MoFo is coming to an end and as the month of October comes to an end, most of the Northern Hemisphere is cooling off. For me, this time of year means getting cozy with a big bowl of soup.
Jes of Cupcake Punk cooks up a nicely spiced Curried Winter Squash Soup, perfect for using up the squash popping up at your local farmer’s market.
Tom from Yours for Good Fermentables also uses squash in his Never Ending Veggie Pot o’ Soup, but also fortifies it with beer, something he knows plenty about. Dannibazaars Vegan Emporium veganizes a pumpkin soup from the Food Network, and Deb at Invisible Voices cooks up a recipe perfect for the autumn harvest.

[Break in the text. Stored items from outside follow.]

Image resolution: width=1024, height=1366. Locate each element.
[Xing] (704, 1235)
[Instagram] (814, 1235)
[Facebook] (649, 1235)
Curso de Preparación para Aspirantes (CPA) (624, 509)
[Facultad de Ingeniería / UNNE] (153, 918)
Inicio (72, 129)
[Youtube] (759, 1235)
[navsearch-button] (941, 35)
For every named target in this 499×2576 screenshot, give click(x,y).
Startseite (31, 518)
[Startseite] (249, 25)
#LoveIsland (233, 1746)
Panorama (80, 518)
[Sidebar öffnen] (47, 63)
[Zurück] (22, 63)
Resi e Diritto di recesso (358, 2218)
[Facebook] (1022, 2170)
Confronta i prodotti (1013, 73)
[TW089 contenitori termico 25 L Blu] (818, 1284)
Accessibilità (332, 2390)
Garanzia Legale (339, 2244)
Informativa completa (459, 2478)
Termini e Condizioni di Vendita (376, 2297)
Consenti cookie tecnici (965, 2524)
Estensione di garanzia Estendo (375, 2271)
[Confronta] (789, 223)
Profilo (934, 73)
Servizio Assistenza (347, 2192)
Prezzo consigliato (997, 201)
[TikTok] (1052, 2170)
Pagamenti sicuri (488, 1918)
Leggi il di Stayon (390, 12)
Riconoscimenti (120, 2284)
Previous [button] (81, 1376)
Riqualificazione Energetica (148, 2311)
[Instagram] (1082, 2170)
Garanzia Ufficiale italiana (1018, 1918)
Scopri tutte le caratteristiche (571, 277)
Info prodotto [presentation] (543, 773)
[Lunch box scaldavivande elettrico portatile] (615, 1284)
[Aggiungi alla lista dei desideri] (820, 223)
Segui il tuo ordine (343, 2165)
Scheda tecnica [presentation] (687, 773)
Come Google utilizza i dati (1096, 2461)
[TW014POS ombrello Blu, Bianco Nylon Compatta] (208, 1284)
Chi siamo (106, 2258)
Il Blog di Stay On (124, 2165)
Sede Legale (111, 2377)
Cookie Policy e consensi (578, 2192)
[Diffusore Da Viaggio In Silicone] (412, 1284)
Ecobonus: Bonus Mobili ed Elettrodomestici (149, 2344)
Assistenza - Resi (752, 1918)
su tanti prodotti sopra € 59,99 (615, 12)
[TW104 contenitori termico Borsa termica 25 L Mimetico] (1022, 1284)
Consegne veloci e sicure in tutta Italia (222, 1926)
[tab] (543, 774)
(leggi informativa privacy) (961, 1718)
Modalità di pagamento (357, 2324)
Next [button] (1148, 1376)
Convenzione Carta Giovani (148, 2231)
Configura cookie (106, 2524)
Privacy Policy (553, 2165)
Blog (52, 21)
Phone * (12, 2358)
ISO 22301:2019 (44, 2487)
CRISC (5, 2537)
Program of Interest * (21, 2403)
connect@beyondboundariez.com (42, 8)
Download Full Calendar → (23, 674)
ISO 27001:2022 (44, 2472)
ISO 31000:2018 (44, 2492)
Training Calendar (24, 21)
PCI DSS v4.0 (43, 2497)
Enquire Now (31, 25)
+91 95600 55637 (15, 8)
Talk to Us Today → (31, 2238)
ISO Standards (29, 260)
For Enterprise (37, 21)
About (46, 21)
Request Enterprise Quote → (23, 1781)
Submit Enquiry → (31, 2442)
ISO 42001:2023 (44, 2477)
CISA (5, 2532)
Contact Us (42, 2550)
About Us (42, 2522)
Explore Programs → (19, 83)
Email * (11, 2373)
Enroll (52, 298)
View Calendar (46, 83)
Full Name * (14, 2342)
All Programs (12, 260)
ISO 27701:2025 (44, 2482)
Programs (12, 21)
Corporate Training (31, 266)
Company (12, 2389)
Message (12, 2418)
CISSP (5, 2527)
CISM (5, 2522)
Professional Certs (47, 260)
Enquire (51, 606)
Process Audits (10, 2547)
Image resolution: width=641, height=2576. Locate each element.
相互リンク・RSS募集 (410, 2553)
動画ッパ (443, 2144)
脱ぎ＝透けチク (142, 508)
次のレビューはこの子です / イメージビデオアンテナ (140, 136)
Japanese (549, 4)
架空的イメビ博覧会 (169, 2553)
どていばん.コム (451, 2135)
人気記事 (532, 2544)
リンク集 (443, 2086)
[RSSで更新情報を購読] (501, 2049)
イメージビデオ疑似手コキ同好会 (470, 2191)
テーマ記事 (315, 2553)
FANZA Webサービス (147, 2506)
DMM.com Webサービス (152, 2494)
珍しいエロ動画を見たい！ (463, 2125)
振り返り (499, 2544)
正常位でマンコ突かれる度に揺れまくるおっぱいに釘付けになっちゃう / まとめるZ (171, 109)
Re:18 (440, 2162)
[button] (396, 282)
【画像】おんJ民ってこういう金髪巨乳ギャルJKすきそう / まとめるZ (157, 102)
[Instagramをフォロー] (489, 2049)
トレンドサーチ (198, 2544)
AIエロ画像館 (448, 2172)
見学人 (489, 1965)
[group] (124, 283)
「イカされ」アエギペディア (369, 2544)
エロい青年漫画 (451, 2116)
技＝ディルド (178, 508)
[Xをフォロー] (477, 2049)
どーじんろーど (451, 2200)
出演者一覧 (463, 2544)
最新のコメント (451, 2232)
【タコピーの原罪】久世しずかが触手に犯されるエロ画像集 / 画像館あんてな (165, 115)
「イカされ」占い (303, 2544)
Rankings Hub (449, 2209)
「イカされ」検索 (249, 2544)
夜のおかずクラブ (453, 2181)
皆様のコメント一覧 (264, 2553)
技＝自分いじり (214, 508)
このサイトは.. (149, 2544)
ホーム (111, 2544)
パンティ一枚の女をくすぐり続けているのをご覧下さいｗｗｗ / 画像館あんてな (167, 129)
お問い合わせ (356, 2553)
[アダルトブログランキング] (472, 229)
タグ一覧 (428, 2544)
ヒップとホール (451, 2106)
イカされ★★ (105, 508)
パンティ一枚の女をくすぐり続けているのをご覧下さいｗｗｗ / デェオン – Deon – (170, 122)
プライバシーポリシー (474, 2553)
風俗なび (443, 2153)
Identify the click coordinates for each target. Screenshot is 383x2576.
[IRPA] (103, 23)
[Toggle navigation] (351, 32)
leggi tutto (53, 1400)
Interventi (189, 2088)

MoFoers also cooked lots of hearty bean soups and chili this week. Smacky Tomato fed her family a cannelini bean soup with my favorite vegetable, kale. Meanwhile, the Whole Food Vegan creates a three bean chili using heirloom beans. I have some beans in my pantry just begging to be used in this recipe! Beer makes another appearance in both the chili and bread at What Your Momma Didn’t Know. I’m not a beer drinker, but I love the taste it gives to certain foods! There is also a lovely raw chili featured at Fashion Peace while the chef at Intellectual Blackout uses hummus and lentils to create a yummy chowder.
Kelly at Vegan Thyme lists miso as one of her reasons for being vegan, then uses it to whip up a hearty Miso Soba Noodle Soup while Cyn at What the Hell Does a Pink Haired Girl Eat? whips up a classic Potato Leek Soup from fellow blogger Jessy, who also enjoys some lovely soup with her sister at a local restaurant.
I’ve really enjoyed reading all of the blogs this month, and I hope Vegan MoFo has been as inspiring for you as it has been for me!